#### Document extract
::::::

A TASTE OF ITALY COMES TO ANCHORAGE AS LOCAL WOMAN STRIVES TO BAKE A BETTER BISCOTTI

First-generation Italian Tonia Winkler takes her mother's recipe and parlays it into a biscotti wholesaling business that capitalizes on Anchorage's coffee house craze.

Anchorage, Alaska-- In a town chock full of coffee houses--48 and counting, the most coffee houses per capita according to a recent national survey-- Anchorage's love of coffee means a promising market for coffee's dipping counterpart, biscotti.  But it was national pride, not a national survey that inspired Tonia Winkler to launch a side business of making and selling biscotti.

Winkler grew up in Rome, Italy, where her mother, Immacolata Paolino, baked biscotti for her family. When, as a teen, Tonia moved with her family to the USA in the 60's, she saw her mother preserve the family's heritage by continuing to cook and bake Italian foods.  Years later when Tonia moved to Alaska in her early 20's she promised herself that she, too, would carry on the Italian tradition as her mother had.

During times when she felt homesick for Italy and her mother's cooking, she would pull out her mother's recipe for biscotti and make herself a batch. "I see my mother whenever I make biscotti," says Winkler. "We were raised on biscotti with coffee for breakfast. It reminds me of my childhood."

For Winkler, the time invested in making her own biscotti--a careful process of balancing flavors of almonds and anise, forming and cutting the dough just right and baking it twice until the proper crunchiness is achieved--was well worth the effort because American-made biscotti never tasted as good as her mother's. "I found a lot of biscotti in America to be flavorless and too hard," says Winkler. "I said to myself 'I can do better than this' so I did."

::::::

#### Data extract
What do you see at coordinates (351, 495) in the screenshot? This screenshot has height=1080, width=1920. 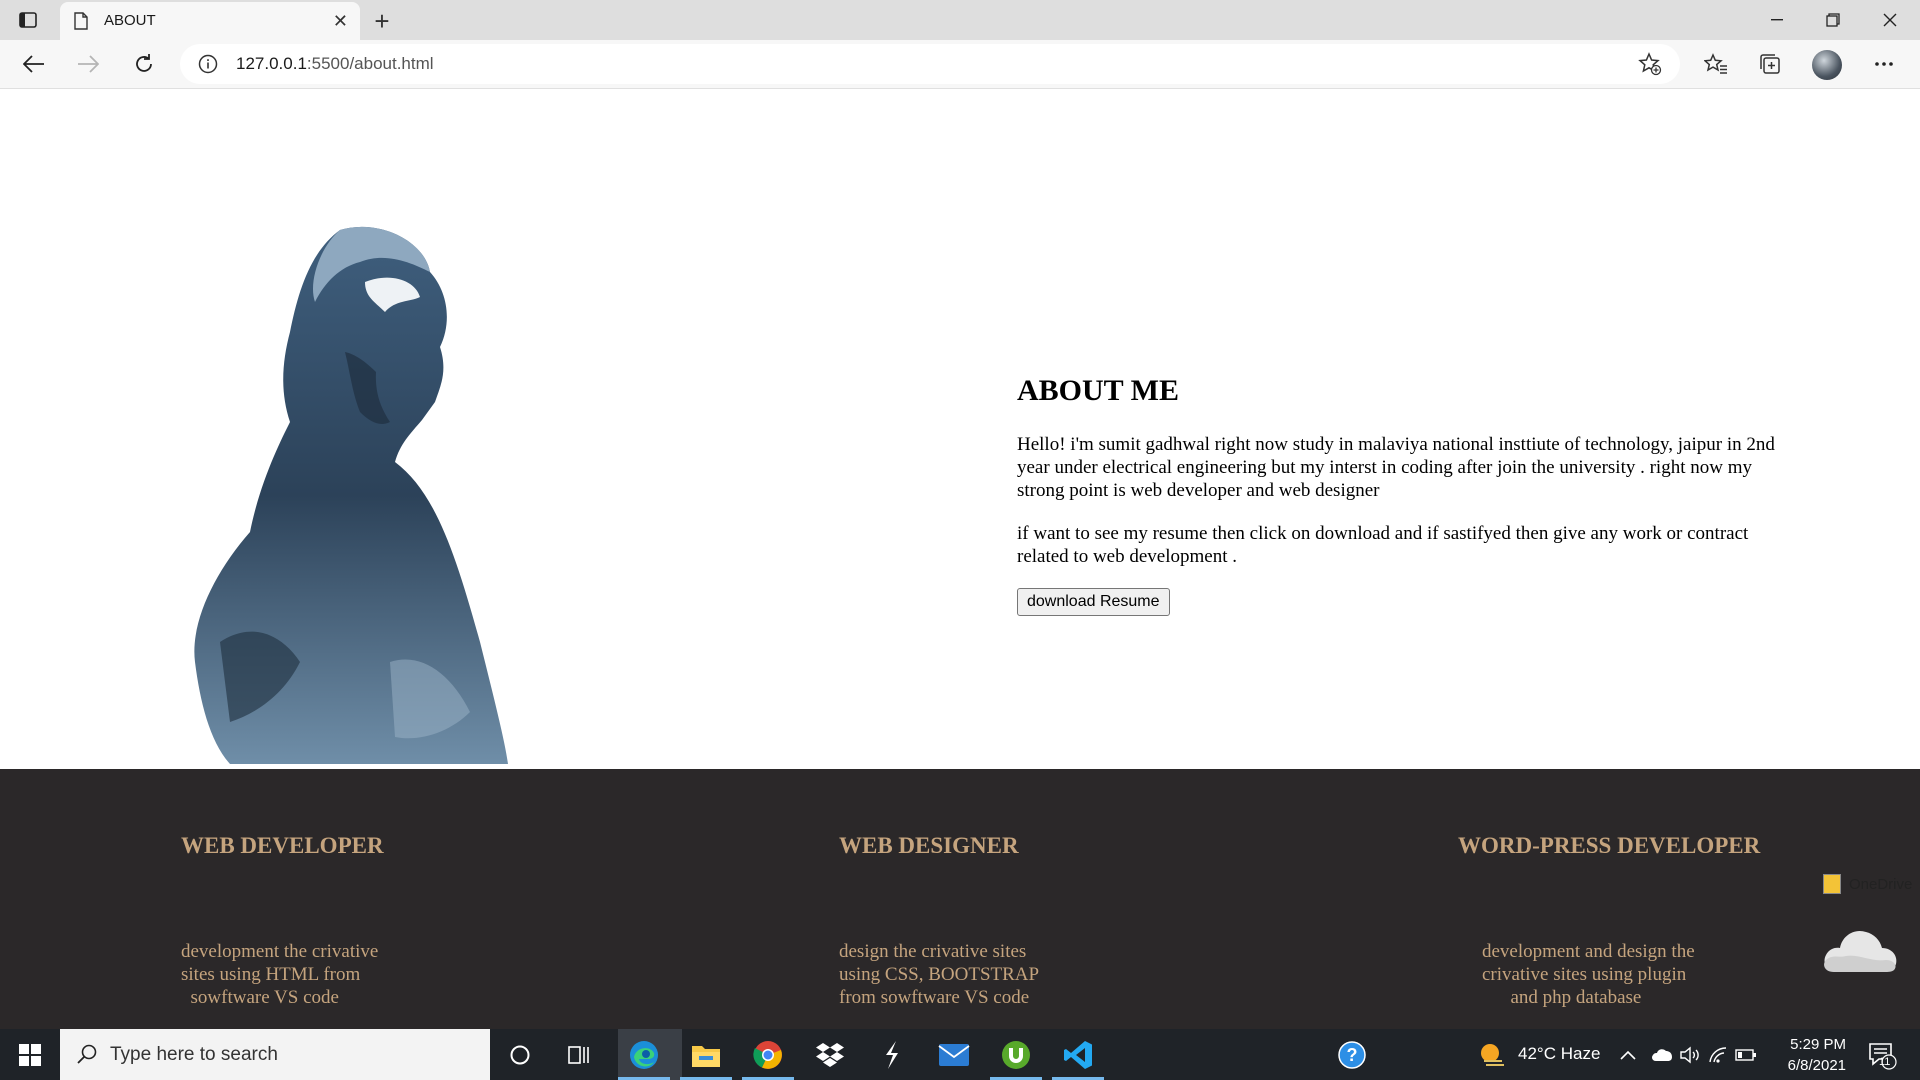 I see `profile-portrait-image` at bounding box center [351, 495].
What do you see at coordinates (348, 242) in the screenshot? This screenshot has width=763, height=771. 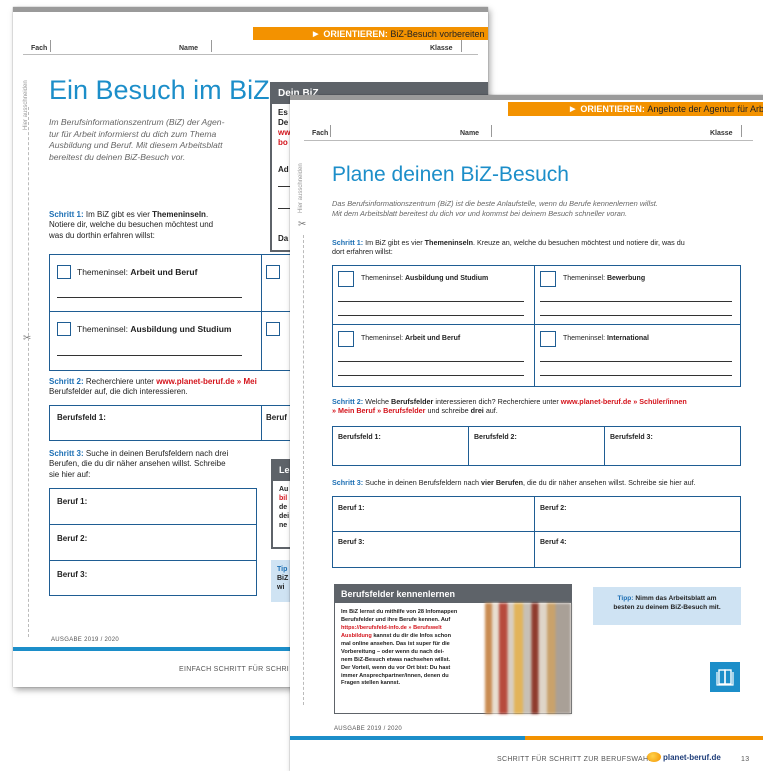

::::::

#### Assignment
Continue the news article about Tonia Winkler's biscotti business in Anchorage from its last sentence.

#### Expected output
After raising three children and working full-time as a leasing officer at Ted Stevens International Airport, Winkler thought the time was right to indulge in her passion and share her mother's special creation. And so Tonia's Italian Biscotti, a side business baking and wholesaling biscotti, was born.

Winkler makes 1,000 biscotti using the ovens at Villa Nova Restaurant--a favor from her good friend Villa Nova owner George Chrimat. Winkler's goal is to make a better biscotti, and according to Anchorage coffee houses, she's done it. Since she began her business late last year, she now wholesales to 16 coffee houses and coffee shacks throughout Alaska, including Cafe' del Mundo in Anchorage, Salty Girls Gifts in Homer and Arctic Trading Post in Nome. Winkler credits much of her success to word-of-mouth.

"I'm really not advertising my biscotti," says Winkler. "I have coffee shop owners call me saying 'I hear you make the best biscotti.' It's really gratifying for me. And my mother says Brava!"